A sentença de 20 anos imposta ao magnata da mídia Jimmy Lai, fundador do extinto jornal Apple Daily, representa uma nova fase de repressão em Hong Kong. Aos 78 anos, Lai, condenado por sedição, pode passar o restante de sua vida na prisão. A decisão judicial não apenas reflete o estado atual da liberdade de expressão na região, mas também sinaliza a postura que o governo chinês espera que os países estrangeiros adotem em relação a Pequim.
Desde a implementação da Lei de Segurança Nacional da China em 2020, o governo tem buscado desmantelar o movimento pró-democracia em Hong Kong. Até 2026, pelo menos 385 pessoas foram presas e 175 condenadas por crimes relacionados à segurança nacional. Essa repressão sistemática visa estabelecer um controle permanente sobre a sociedade civil e limitar as liberdades individuais na ex-colônia britânica.

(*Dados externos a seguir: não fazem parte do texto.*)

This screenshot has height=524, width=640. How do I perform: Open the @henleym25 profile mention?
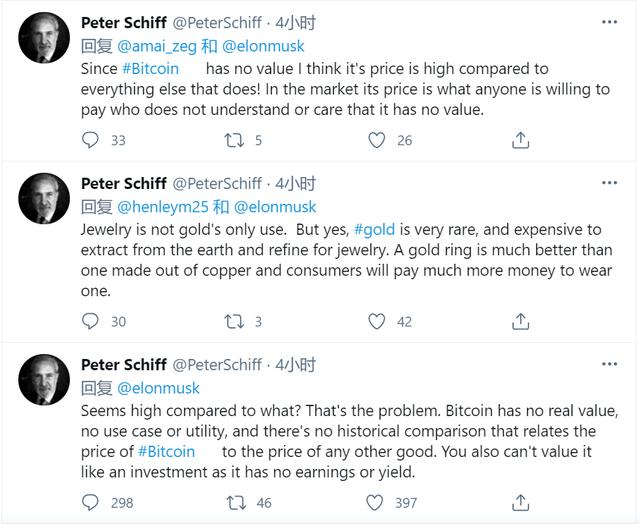click(165, 207)
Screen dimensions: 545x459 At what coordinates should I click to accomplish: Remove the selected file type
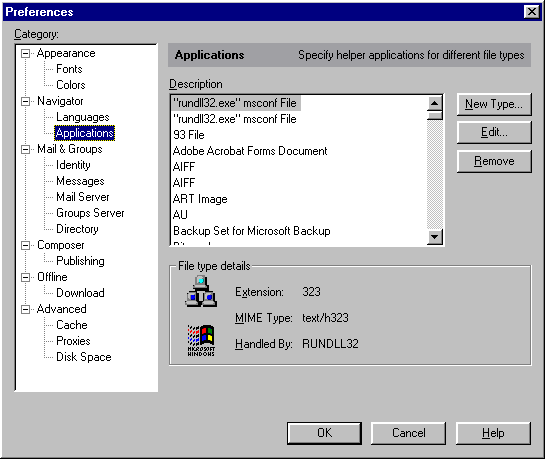point(494,161)
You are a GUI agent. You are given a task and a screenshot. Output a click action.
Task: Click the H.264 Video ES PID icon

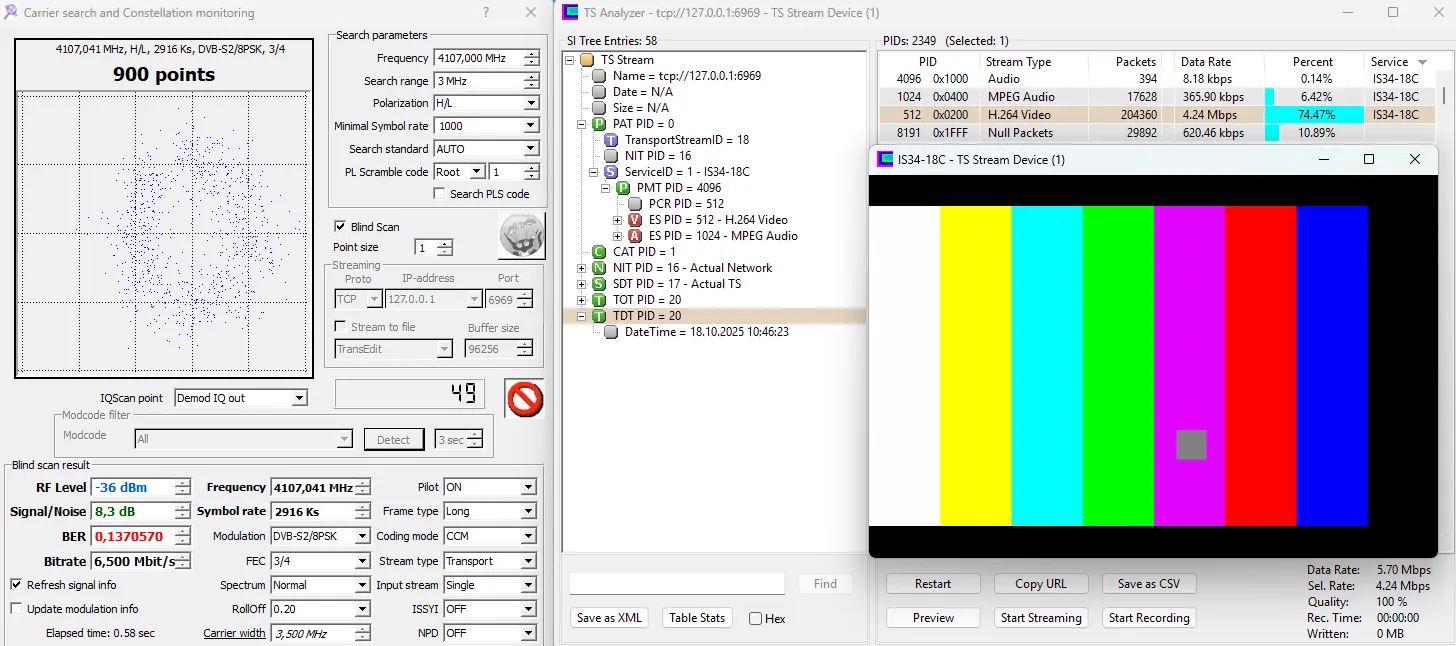pos(634,220)
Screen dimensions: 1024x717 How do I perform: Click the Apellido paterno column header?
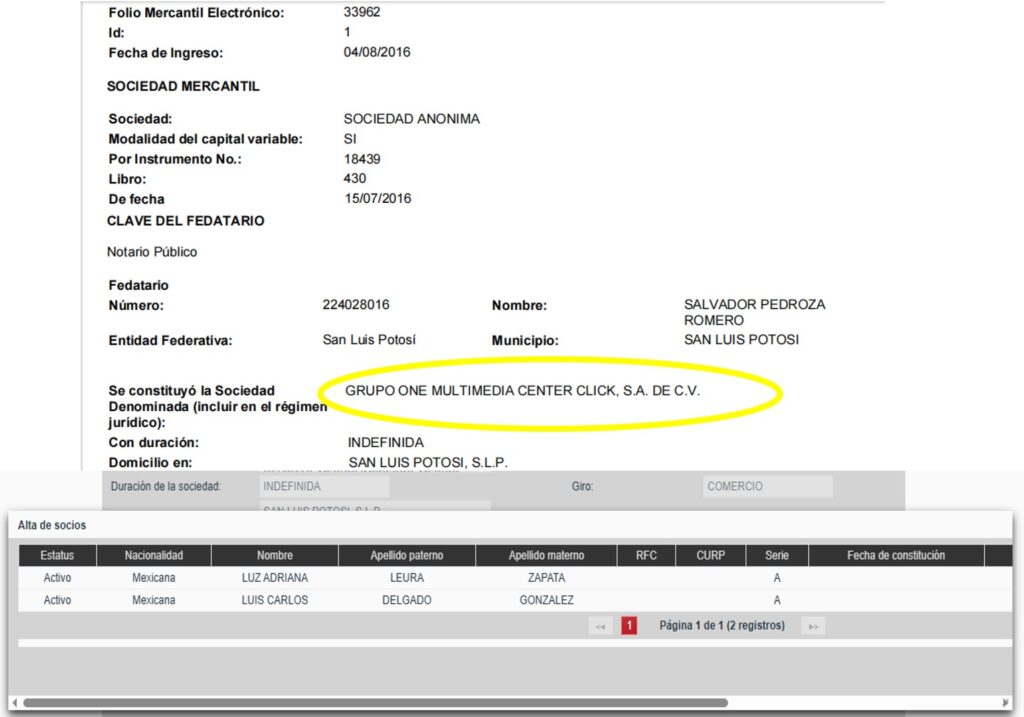coord(405,555)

A resposta cautelosa do Reino Unido à sentença de Lai levanta questões sobre a eficácia das estratégias internacionais de confrontação. Enquanto a Austrália defende jornalistas detidos, o Reino Unido parece hesitar em adotar uma postura mais firme, o que pode indicar uma mudança na dinâmica das relações internacionais e no tratamento de questões de direitos humanos por parte das potências ocidentais.